QUESTION THREE Discuss the following capital structure theories and their implication to the value of the...

QUESTION THREE

Discuss the following capital structure theories and their implication to the value of the firm.

  1. The traditional Theory                                                                                   
  2. The Net Income Approach                                                                           
  3. The Net Operating Income Approach                                                          
  4. Modigliani and Miller (MM) Approach                                                       

Solutions

Expert Solution

The traditional Theory:

We know that the capital structure of a company consists of a mix of security and the major part consist of equity and debt.

So, the traditional theory of capital structure focuses on the weighted average cost of capital (WACC) and it tells us that when WACC is minimized and the market value of assets are maximized then the optimal capital structure exists.

The Net Income Approach:

This theory was proposed by Durand and it suggest that we can increase the total value of the firm by decreasing the WACC(weighted average cost of capital) of the firm.

And this can be done by increasing the proportion of debt in the capital structure of the company as it is the cheaper source of finance than the equity.

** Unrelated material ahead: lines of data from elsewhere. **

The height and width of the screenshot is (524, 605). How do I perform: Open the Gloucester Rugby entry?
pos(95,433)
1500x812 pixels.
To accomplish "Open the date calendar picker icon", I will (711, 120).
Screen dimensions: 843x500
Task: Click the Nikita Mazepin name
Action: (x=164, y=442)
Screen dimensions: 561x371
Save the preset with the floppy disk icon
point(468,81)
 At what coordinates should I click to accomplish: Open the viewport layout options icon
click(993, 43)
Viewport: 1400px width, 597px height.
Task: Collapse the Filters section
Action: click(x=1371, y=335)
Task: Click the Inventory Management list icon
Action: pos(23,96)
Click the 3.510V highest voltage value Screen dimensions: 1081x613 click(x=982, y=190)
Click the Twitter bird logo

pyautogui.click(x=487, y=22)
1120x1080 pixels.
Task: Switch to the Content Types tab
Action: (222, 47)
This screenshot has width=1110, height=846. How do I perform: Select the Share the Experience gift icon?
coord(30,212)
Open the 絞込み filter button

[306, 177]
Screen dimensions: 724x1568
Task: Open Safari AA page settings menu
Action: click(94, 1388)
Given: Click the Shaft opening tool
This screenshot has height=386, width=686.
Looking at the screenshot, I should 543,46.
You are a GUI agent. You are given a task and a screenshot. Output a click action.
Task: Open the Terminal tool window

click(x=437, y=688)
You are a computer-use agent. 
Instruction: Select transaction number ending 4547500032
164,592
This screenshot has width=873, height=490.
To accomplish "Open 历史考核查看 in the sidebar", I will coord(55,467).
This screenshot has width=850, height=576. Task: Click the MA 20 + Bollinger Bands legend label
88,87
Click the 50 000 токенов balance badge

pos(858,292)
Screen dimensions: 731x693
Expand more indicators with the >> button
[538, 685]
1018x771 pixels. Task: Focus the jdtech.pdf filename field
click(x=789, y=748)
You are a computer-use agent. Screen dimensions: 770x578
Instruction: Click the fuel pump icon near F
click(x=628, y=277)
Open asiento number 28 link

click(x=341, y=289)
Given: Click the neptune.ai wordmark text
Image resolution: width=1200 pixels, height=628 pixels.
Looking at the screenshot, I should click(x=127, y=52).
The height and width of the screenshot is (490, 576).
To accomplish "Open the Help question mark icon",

The Net Operating Income Approach:

Contradicting the theory of Net Income Approach this theory tells that the capital structure of a firm is irrelevant when it comes to the valuation of a firm. We can't increase or decrease a firm's value by increasing or decreasing the proportion of debt in a company's capital structure.

But the market value of the firm depends on Earnings before Interest and Taxes(EBIT) and the weighted average cost of capital(WACC).

Modigliani and Miller (MM) Approach:

This theory also focuses on the net operating income of a firm in order to increase the value of the firm.

It states that valuation of a firm is irrelevant to its capital structure whether a comapny is highly leveraged or having less amount of debt to it, rather it depends on the operating income of the company.